A very reliable source within the corridor of power was quoted as saying: “I can authoritatively tell you that though Magu has survived previous plots to remove him, the AGF’s legal opinion remains the deadliest plot to get Magu out of the EFCC as the AGF’s letter to the president contained 22 weighty allegations that require Buhari’s decision on whether or not to send Magu’s name to the Senate for confirmation or replace him. This is because the office of the AGF is the supervising ministry of the EFCC and so his legal opinion cannot be treated with levity. For example, Malami alleged accounting gaps or discrepancies of figures concerning the recovered assets, claiming that Magu was not transparent enough in the management of recovered assets.”
One thing l shall venture to say before drawing the curtain on this discuss is that Ibrahim Magu might be corrupt as his boss – Abubakar Malami, has posited. But the accusations laid by the Minister for Justice against him shouldn’t be taken sink and hook as “holiness fighting evil”, for it shall be one life-time mistake if we come to that conclusion. Today is for Magu while tomorrow might be for Malami, because my source spoke with authority about the uncleanliness of both men. It could only be a matter of time therefore.
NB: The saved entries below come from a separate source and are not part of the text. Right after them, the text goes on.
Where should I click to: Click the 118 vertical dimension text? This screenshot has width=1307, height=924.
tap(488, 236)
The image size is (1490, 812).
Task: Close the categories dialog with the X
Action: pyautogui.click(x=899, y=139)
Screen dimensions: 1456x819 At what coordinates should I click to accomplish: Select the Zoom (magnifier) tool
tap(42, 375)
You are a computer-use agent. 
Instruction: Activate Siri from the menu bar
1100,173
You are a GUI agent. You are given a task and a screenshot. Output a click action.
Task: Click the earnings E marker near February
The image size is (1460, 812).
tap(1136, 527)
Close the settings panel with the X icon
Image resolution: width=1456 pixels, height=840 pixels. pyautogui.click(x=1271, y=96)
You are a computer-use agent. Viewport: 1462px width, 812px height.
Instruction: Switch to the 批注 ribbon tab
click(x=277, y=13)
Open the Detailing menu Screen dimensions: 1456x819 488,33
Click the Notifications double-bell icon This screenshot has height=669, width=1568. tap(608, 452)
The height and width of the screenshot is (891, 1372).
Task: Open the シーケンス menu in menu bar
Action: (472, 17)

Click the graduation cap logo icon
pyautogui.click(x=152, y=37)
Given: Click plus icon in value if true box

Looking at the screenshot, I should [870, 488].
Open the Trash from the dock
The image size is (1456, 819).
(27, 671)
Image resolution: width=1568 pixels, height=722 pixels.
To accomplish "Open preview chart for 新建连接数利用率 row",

We need to go, but not without pulling a joker on this observation of my source. There are too many high profile cases being prosecuted by the EFCC which the Attorney General of the Federation withdrew from Magu’s EFCC and most of those cases went sine die. Some were out rightly discontinued within 72 hours of telling EFCC to hand off by the Attorney General of the Federation.
The point being make has nothing to do with the authority of the AGF to intervene at any time in taking over cases from other prosecuting agencies, just as he did most recently in taking over the case of that notorious Kidnapper from Taraba State; Wadume, from the Inspector General of Police. The AGF can also file for discontinuance of any case at any given time he wishes, being the number one custodian of the nation’s laws. It is his constitutional right to do so. But then might remain one big question.
Ibrahim Magu had defied some of the Honourable Minister of Justice orders on some of these withdrawals. And there is a class of thought that believe or think that he [Magu] had good reasons to do so considering the outcome of previous cases taken over by the AGF.
It may be for this reason that the Presidential Advisory Committee Against Corruption (PACAC) is saying that “the invitation of the Magu to face a presidential panel probing the activities of the anti-graft agency was a product of power play by power blocs in government”. And PACAC is concluding that Abubakar Malami might just be representing one of those powerful blocks. Could that be true? Let me leave it just like that.
It may end up that a war against corruption is being waged against Ibrahim Magu. It might as well be a case of bigger corruption fighting a smaller corruption. Or, it might totally be a battle of corrupt people fighting themselves for the legacy of corruption to be entrenched in Nigeria.
If this happens, then it shall be a monumental tragedy for Nigeria! God forbid.
Godwin Etakibuebu; a veteran Journalist, wrote from Lagos.